Para la Bienal habanera, la artista peruana ha transformado el armatoste en un cine ambulante. Los que asisten a las proyecciones deberán subir en silencio y abrir los ojos como quien mira un prodigio oscuro que no desea desentrañar del todo. Hay quien dice que esa luz viene a exorcizar el pasado, a traer de vuelta a los hijos que cruzaron el mar sin retorno como el eco de una memoria que jamás tendrá sosiego. Mientras el primer fotograma ilumina los rostros, un hombre culto de los que abundan en Cuba dirá que el cine, como señalaba Fellini, es “un modo divino de contar la vida”. 



La pantalla, entonces, cuenta la historia de aquellos niños que partieron sin saber si regresarían, esos rostros infantiles que una vez dijeron adiós en la madrugada sin comprender por qué lloraban sus padres. Y la comunidad entera observa, inmóvil, como si en la luz parpadeante se entrelazaran recuerdos propios: el cine ambulante revive algo perdido, algo que no es solo el pasado sino la estela de la esperanza truncada, como una flor que quedó enterrada bajo el pavimento.

En cada imagen proyectada, Sonia recoge los suspiros, las miradas opacas y las preguntas que nadie responde. Esas caras surcadas por el tiempo pareciera que quieren hablar, decir lo que siempre callaron. Pero el resplandor del proyector se adelanta y en su blanca luz todos se vuelven fantasmas, figuras de una historia que se repite y nunca se revela del todo. Los ancianos, apretados en silencio, entrelazan sus manos como rezando, mientras los niños se estremecen con los ojos bien abiertos. Sonia observa a la audiencia, sabe que lo que proyecta no es solo una película.

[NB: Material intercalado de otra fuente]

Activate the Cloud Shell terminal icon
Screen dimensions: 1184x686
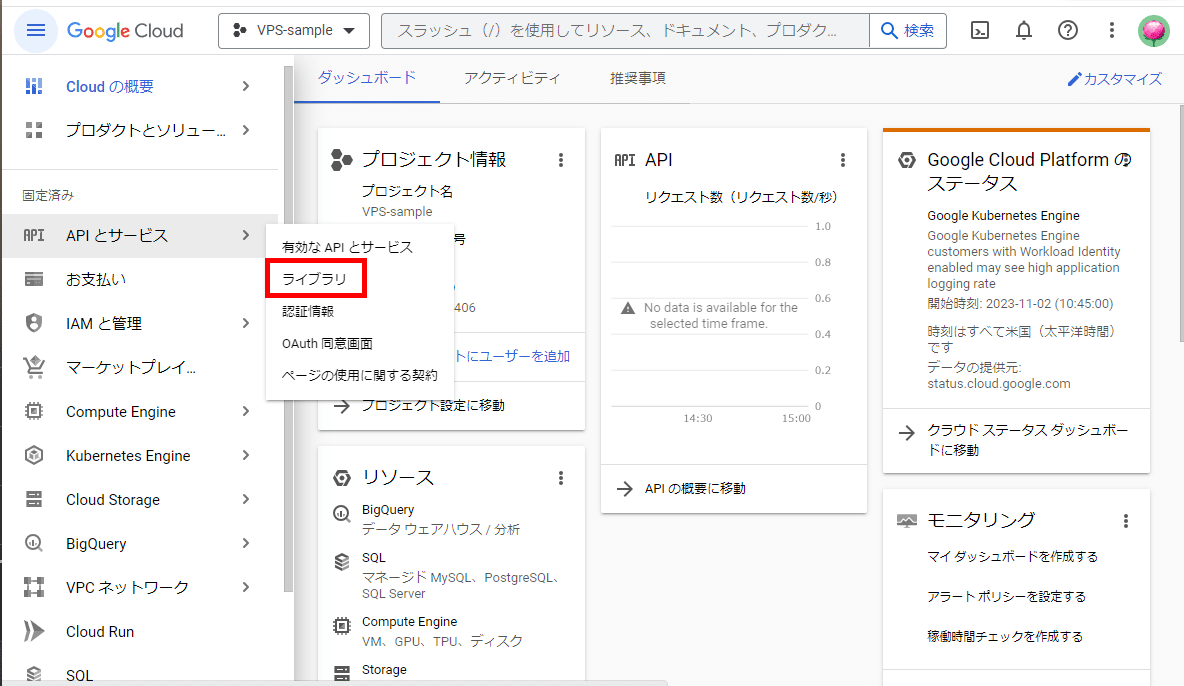(979, 30)
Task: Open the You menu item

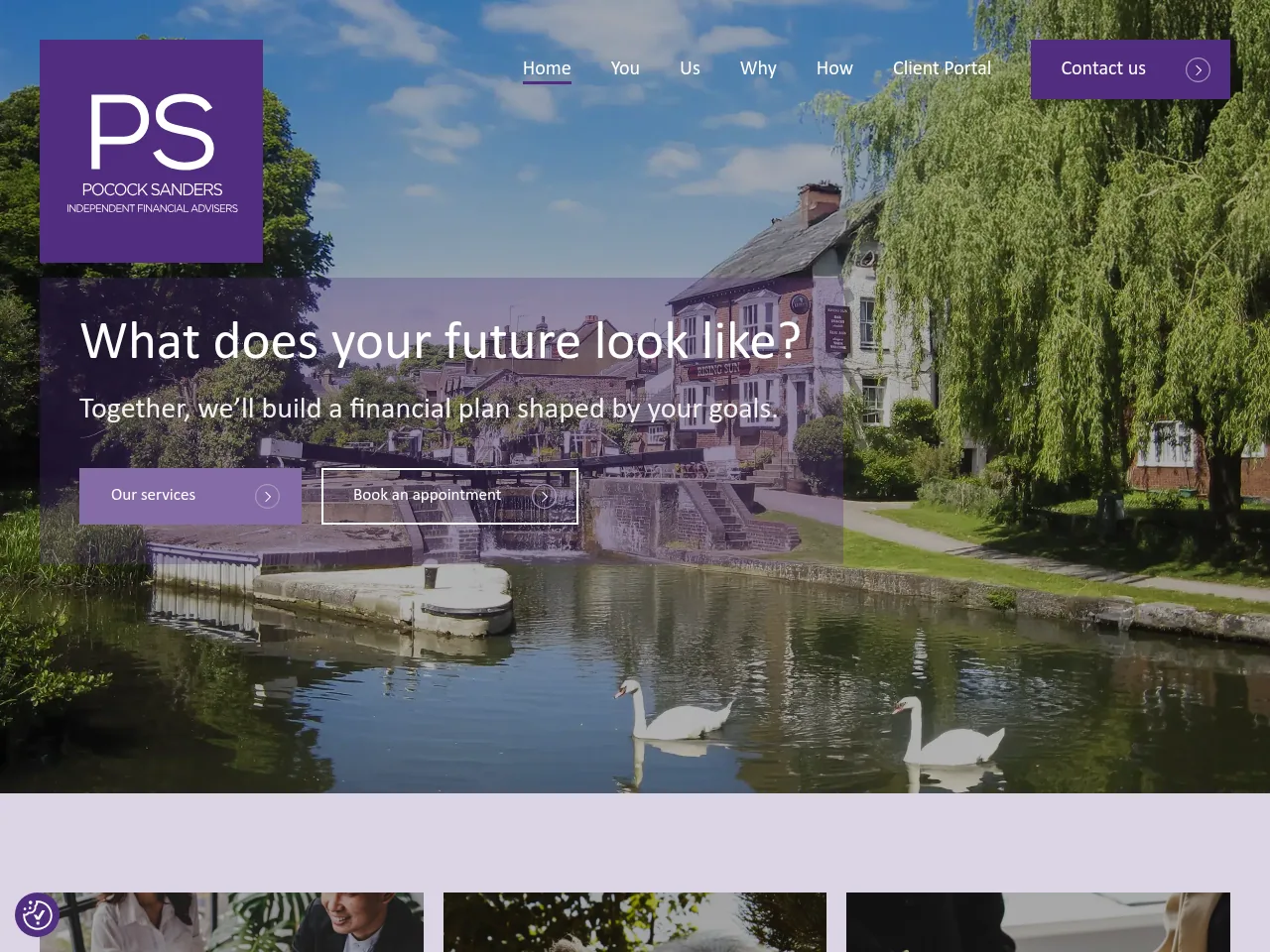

El camión es conducido con mano firme por diferentes choferes, pues Sedeño ya está muy viejito, y frena frente al Museo de Bellas Artes. Hace diferentes paradas en el Barrio Chino. En la Habana Vieja. En el embarcadero de Casablanca. Donde ocurre algún acontecimiento de la Bienal, ahí está el camión con su luz cenital. Y así como hizo con Los niños de Chernobyl, en esta su nueva travesía cubana Sonia Cunliffe es una especie de médium que recoge cada fragmento de vida, cada rostro, cada historia sepultada en el polvo.


Hasta que todo se transforma simultáneamente en un oráculo y en un arma cargada de futuro: un recordatorio de que los olvidos no tienen que ser colectivos. Que bajo el hechizo de la pantalla luminosa, las ausencias se hacen tangibles, la memoria se hace carne y las sombras, al fin, encuentran un rincón donde bailar, tal vez solo por un instante, antes de que el documental termine y la imagen se desvanezca.


Cosa que resulta parcialmente cierta, porque la instalación será parte del 45 Festival del Nuevo Cine Latinoamericano a realizarse del 5 al 15 de diciembre en la capital cubana. Será, otra vez, el atractivo “vintage” del evento: una muestra de ecología tecnológica inversa en tiempos de multipantallas. Mientras tanto, la artífice de este milagro sabe que lo que acaba de proyectar no es solo una película. Es una cicatriz compartida que exige su espacio en la memoria colectiva. Y eso no es dejar solo recuerdos: es imprimir un legado indeleble a cielo abierto.